**Requests**
**A)** In the podcast page, what does the episode summary say strong values alignment can do for nonprofits?
**B)** List every position and academic credential the host gives Elizabeth Toledo when introducing her in the podcast page.
**C)** Carry on the podcast page on values-driven internal communications, starting after its last sentence.

++++ Document ++++

Are your internal communications values-driven?

Elizabeth Toledo

Elizabeth Toledo, President of Camino Group and former Vice President of Communications at Planned Parenthood, is a crisis communications expert.

She discusses the biggest internal communications challenges she’s seen and how strong values alignment can help nonprofits communicate more effectively internally and externally, especially about social issues and controversial topics. Plus, she shares recommendations for nonprofits looking to advance diversity, equity, and inclusion in the workplace.

Transcript

Sarah Durham: Welcome to the Smart Communications Podcast. I’m your host, Sarah Durham. I’m joined today by Elizabeth Toledo. Hi, Elizabeth.

Elizabeth Toledo: Hi Sarah.

Sarah Durham: Elizabeth is the President of The Camino Group, an award-winning strategic communications firm that specializes in controversy and social issues. She’s the former Vice President of Communications for Planned Parenthood and has an MBA from MIT and a certificate in risk communication from the Harvard School of Public Health.

Elizabeth has been a regular voice in the media for decades, addressing pressing issues such as sexual harassment and women’s health on top media outlets including NPR and CNN.

++++ Collected data ++++

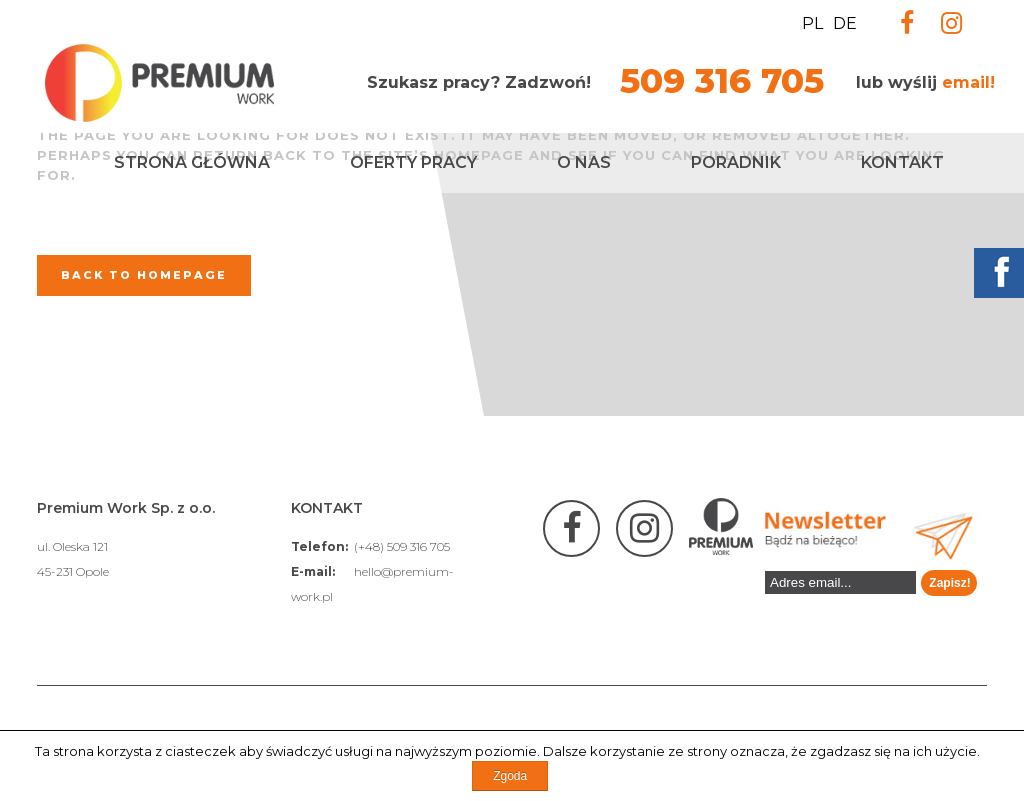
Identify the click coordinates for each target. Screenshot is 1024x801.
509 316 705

++++

**Results of the exercise**
**A)** It can help nonprofits communicate more effectively both internally and externally, especially about social issues and controversial topics.

**B)**
- President of The Camino Group
- Former Vice President of Communications for Planned Parenthood
- MBA from MIT
- Certificate in risk communication from the Harvard School of Public Health

**C)**
Recent awards for her firm include Crisis Agency of the Year, Best Small Agency for Corporate Good Works, Diversity Communications, and Campaigns on a Shoestring. You can find her firm at Caminopr.com.

I’m really excited you’re here today, Elizabeth, because we are both, I think, passionate about the importance of internal communications. Why are you passionate about it? What is your take on it given your world view?

Elizabeth Toledo: Well, I’ve always been passionate about trying to apply communications to controversial issues and to really important social issues that are somewhat hard to solve. In my experience working in this arena, internal communications are really the scaffolding for being successful with external communications when you are dealing with tough issues. Often when you’re not dealing with tough issues, it matters. But in particular with technology and just the way communications has advanced, we love to start working with our clients on internal communications first and then move to external.

Sarah Durham: If you’re not communicating well internally, you’re probably not communicating well externally, do you agree?

Elizabeth Toledo: Exactly. Those firms that somehow are pulling that off, those organizations, nonprofits, for profits, sometimes they can pull it off. Eventually, they’re going to skid into a crisis.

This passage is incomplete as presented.